Колеса машины погружались в ил. Вода была теплей его крови.
Том начал кричать и биться, что усиливало мучительную головную боль. Вода поднялась выше сидений. Выше пупка. Выше сердца.
Он выберется. Клейкая лента размякнет от воды. Он продолжал бороться. Лента вокруг лодыжек расслабилась.
Зашипела электрическая система «Бьюика». Перед там как погасли фары, за лобовым стеклом проплыла большая черная змея, но сердце Тома выдержало и это.
— Если хочешь убить гадюку, не руби ей хвост, — громко произнес он и почувствовал извращенное удовольствие от того, что Джерачи пришел сначала за ним, а не за Майклом.
Том не сдавался. Он явственно ощущал, как отклеивается лента, повсюду.
Вода добралась до подбородка.
Хейген запрокинул голову к крыше и приготовился сделать глубокий вдох. Все получится. Это вопрос силы воли. А Тому воли не занимать.
Затылок намок, настал момент вдохнуть.
Время.
Он начал медленно, равномерно втягивать воздух легкими.
Вдруг в горле запершило, грудь вздрогнула, и голова резко наклонилась вперед: приступ кашля.
Том хватал ртом воздух, а воздуха не было.
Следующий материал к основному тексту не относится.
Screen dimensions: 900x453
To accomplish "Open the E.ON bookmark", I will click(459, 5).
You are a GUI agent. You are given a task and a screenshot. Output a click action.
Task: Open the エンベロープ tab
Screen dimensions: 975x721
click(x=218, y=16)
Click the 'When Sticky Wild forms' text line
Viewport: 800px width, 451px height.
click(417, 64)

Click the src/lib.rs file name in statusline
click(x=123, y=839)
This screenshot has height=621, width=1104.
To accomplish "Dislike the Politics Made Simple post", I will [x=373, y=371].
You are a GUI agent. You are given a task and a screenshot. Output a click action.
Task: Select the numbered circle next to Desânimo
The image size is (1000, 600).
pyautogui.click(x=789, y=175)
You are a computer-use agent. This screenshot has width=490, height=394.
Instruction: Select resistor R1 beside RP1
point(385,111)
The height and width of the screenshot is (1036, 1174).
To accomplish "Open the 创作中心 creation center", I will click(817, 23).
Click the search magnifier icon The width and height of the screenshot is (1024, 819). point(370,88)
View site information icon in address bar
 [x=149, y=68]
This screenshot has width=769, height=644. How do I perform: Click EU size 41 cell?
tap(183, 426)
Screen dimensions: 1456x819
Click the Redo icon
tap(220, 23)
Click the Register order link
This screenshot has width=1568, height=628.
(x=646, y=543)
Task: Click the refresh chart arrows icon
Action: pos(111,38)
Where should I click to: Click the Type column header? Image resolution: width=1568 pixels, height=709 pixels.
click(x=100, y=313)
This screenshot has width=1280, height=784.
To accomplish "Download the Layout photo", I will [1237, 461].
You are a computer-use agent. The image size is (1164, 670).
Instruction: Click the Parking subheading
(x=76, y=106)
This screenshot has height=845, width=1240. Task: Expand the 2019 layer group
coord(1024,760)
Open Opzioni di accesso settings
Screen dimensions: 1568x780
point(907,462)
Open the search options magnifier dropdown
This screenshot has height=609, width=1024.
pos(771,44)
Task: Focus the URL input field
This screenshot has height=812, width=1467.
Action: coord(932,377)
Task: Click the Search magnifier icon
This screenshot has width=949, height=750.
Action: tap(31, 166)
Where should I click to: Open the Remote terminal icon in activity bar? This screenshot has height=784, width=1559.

Он вдыхал болотную воду, воздух остался вверху, над головой, где-то там.
Хейген слышал, будто утонуть — это самая мирная смерть.
Ничто в содрогающемся теле Тома Хейгена не напоминало умиротворенность.
Он пытался перестать кашлять и не заглатывать воду, но тело предало его.
Зато разум не предаст.
Надо сосредоточиться.
Надо что-нибудь придумать.
Нет. Это невозможно. Придется принять смерть.
Силой воли он заставил себя смириться, потому что иначе не сможет думать, о чем хочется. В воображении он нарисовал свою семью и на одно ужасное и прекрасное мгновение взглянул в глаза Терезе, сыновьям, адвокату Фрэнку и Эндрю, будущему священнику, и дочерям, Кристине, которая вырастет красавицей, и Джине, тоже красавице.
Затем Том потерял контроль над собой, и, подобно электрической системе «Бьюика», закоротившей минуту назад, стала гаснуть его жизнь, однако думал он не о ней, а о Санни.